I’m tired of trying to see the good in people. After pushing past all the bad sometimes there’s nothing left. Of course I can’t actually see anything, my sight having been taken from me when I was six. My Mom forgot to strap me in as usual and was trying to light a Newport as usual when she drove our station wagon hard into the back of a sanitation truck.

I still have my eyes, they’re brown, not cloudy and creepy like some blind people, but they stopped working when I went through the windshield. I cried a lot at first and even broke my arm sliding down the banister at Gram’s house because I wanted to do all the stuff I used to do. I’ve lived with Gram since the accident, at first just while Mom was in rehab, but that didn’t work out and she took off. I’m sixteen now and I haven’t cried in a long time. 
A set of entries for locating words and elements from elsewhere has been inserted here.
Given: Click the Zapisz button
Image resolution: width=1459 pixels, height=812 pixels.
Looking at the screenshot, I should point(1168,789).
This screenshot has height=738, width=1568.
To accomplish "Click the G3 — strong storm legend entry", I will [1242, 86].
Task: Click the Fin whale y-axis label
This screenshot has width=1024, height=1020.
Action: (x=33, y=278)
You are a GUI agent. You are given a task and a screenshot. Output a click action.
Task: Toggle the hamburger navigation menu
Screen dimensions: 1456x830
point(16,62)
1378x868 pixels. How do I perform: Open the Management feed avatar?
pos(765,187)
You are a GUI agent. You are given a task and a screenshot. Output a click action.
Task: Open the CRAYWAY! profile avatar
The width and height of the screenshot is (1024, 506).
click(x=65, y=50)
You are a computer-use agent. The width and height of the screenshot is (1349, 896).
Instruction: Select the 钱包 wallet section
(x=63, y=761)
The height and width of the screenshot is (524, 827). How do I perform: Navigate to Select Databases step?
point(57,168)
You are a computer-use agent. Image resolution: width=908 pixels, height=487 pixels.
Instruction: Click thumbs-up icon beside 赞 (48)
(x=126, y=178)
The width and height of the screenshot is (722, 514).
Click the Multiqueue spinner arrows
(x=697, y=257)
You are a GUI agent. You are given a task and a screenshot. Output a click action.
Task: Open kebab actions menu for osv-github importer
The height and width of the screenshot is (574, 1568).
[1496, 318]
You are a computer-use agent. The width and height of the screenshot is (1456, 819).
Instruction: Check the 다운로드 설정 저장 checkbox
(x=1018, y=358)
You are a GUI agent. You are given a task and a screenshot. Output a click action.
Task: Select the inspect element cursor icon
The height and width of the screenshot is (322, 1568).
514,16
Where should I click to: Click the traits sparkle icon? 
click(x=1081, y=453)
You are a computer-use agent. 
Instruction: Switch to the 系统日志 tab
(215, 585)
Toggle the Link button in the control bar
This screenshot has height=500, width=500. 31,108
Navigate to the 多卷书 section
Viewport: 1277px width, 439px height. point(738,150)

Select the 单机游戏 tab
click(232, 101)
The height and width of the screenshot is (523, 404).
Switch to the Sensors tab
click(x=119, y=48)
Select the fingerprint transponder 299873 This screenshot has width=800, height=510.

In the beginning I got all excited when I smelled Mom’s cigarettes, thinking she had come back for me, but then remembered that Gram smoked the same menthol brand. Gram was good to me and I owe her a lot. She walked me to school until I could take the bus on my own. School was a whole other story. To some kids I was the same old Sam, others were scared and wouldn’t talk to me even though I knew they were close by. Other kids threw kick balls at me and sometimes I knew who it was. It was okay, I didn’t blame them, my being blind was weird for them too, not just for me. The school had a special teacher come in after lunch just for me to learn Braille. I hated it and still don’t like it. Books on tape have pretty much saved my ass. I have so many I lost count. I could listen for hours and not just schoolbooks either but grown up books that I probably shouldn’t have been listening to. Gram didn’t care what they were. She just brought them to my room when the mailman dropped them off. It made me feel smart. I couldn’t play sports but I was learning stuff my classmates might never know.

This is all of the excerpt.